The NTSB's final report concludes that the probable cause of the 2018 Indiana crash in which three students were killed was a motorist’s failure to stop for their school bus. A contributing factor was the school district’s inadequate route safety assessment. Photo courtesy Indiana State Police

The NTSB's final report concludes that the probable cause of the 2018 Indiana crash in which three students were killed was a motorist’s failure to stop for their school bus. A contributing factor was the school district’s inadequate route safety assessment. Photo courtesy Indiana State Police

WASHINGTON, D.C. — The National Transportation Safety Board (NTSB) released on Tuesday the final report on its investigation into the fatal 2018 crash in Indiana in which a motorist failed to stop for a school bus.

The NTSB’s report concluded that the probable cause of the Oct. 30, 2018, Rochester, Ind., crash, which killed three students and injured one other, was the failure of Alyssa Shepherd, who was driving a pickup truck, to stop for the school bus, according to the board’s website. Shepherd did not stop the truck despite the bus’s activated and clearly visible warning lights and stop arm, as well as a roadway warning sign for an upcoming school bus stop.

As School Bus Fleet previously reported, Shepherd struck four students, killing 6-year-old twins Xzavier and Mason Ingle and their 9-year-old sister, Alivia Stahl, and seriously injuring an 11-year-old boy, later identified as Maverick Lowe. None of the occupants of the pickup truck or others waiting for the bus were injured.

Contributing to the cause of the crash, according to the final report, was the Tippecanoe Valley School Corp.’s:

•    Inadequate safety assessment of school bus routes, resulting in the prevalence of bus stops that required student pedestrians to cross a 55 mph roadway to board a bus, increasing the risk of injury during a collision.
•    Failure to establish a clear policy regarding surrounding traffic for school bus drivers to follow in determining when it was safe to signal students to cross a roadway to board a school bus.

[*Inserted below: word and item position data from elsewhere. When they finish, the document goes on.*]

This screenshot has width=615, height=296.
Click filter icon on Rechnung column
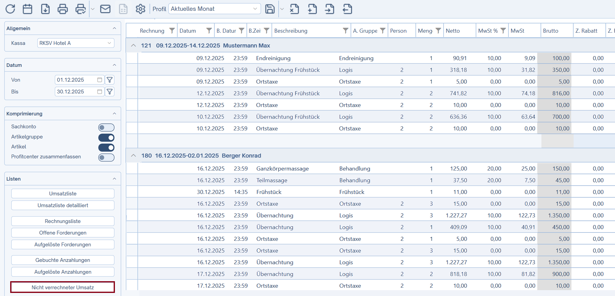pos(172,31)
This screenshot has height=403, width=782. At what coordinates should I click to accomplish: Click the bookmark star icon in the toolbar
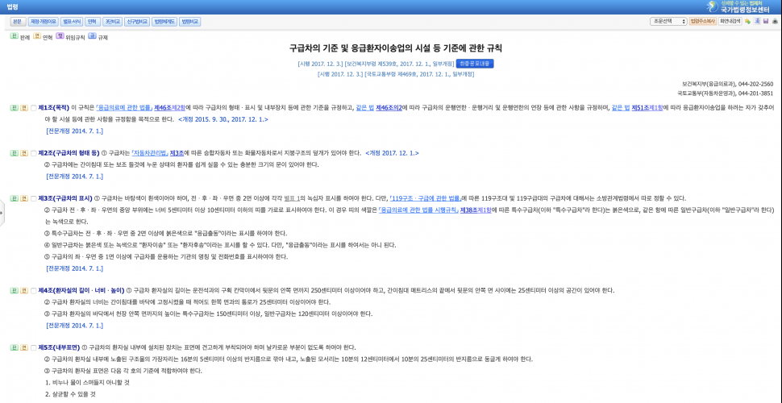click(747, 21)

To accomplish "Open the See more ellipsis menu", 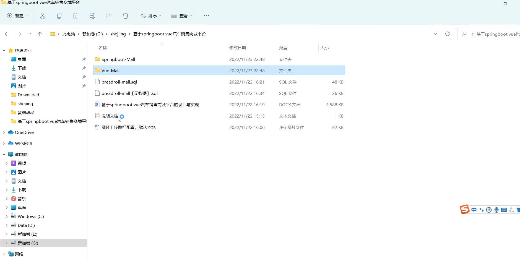I will [206, 16].
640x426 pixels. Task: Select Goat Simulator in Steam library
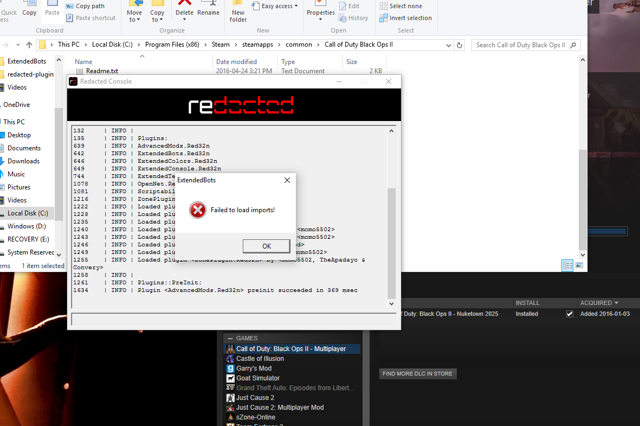click(258, 378)
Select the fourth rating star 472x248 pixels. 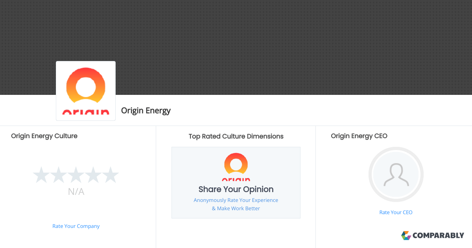[x=93, y=175]
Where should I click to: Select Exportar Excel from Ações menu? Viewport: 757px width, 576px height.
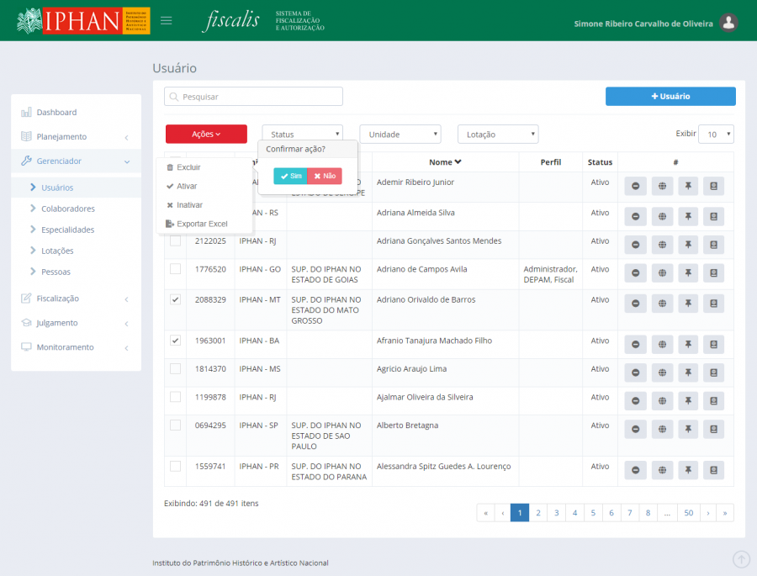[x=202, y=224]
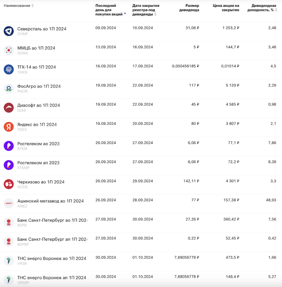Click the Цена акции на закрытие header
This screenshot has height=287, width=282.
(226, 8)
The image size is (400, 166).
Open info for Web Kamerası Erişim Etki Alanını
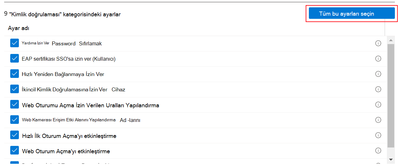tap(378, 120)

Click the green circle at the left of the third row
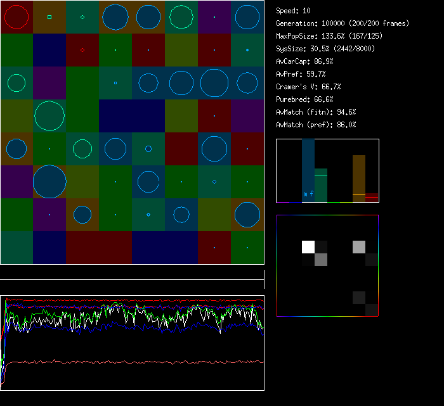pyautogui.click(x=16, y=83)
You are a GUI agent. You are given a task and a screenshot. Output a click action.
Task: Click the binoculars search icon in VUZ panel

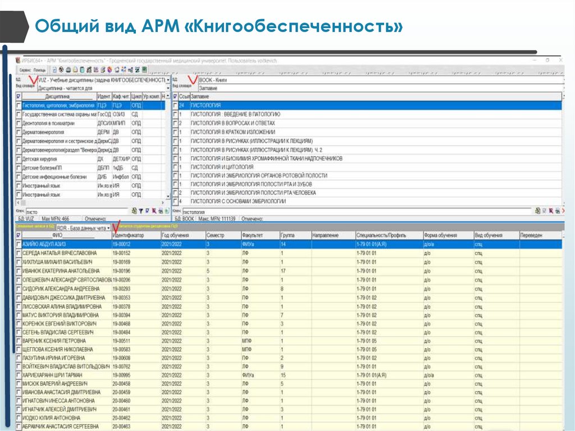[135, 211]
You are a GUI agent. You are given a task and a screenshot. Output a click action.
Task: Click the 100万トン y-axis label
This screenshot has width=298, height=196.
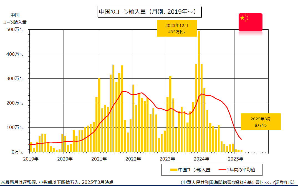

As a result of the investigation, SBF reported on April 7 when the NTSB released the abstract of the report, the board issued a total of 12 safety recommendations. The recommendations address safety issues including deficiencies in establishing safe school bus routes, failure of other drivers to stop or respond safely when approaching a stopped school bus, and a need for greater use of technologies to prevent collisions and mitigate injuries. Read the full report here.

As SBF previously reported, Shepherd was convicted in October of felony reckless homicide, as well as of a felony count of criminal recklessness, and a misdemeanor count for passing a school bus causing injury when the stop arm is extended. She was sentenced in December to four years in prison and three years of house arrest, three years of probation, and her driver’s license was suspended for 10 years. She is appealing her conviction.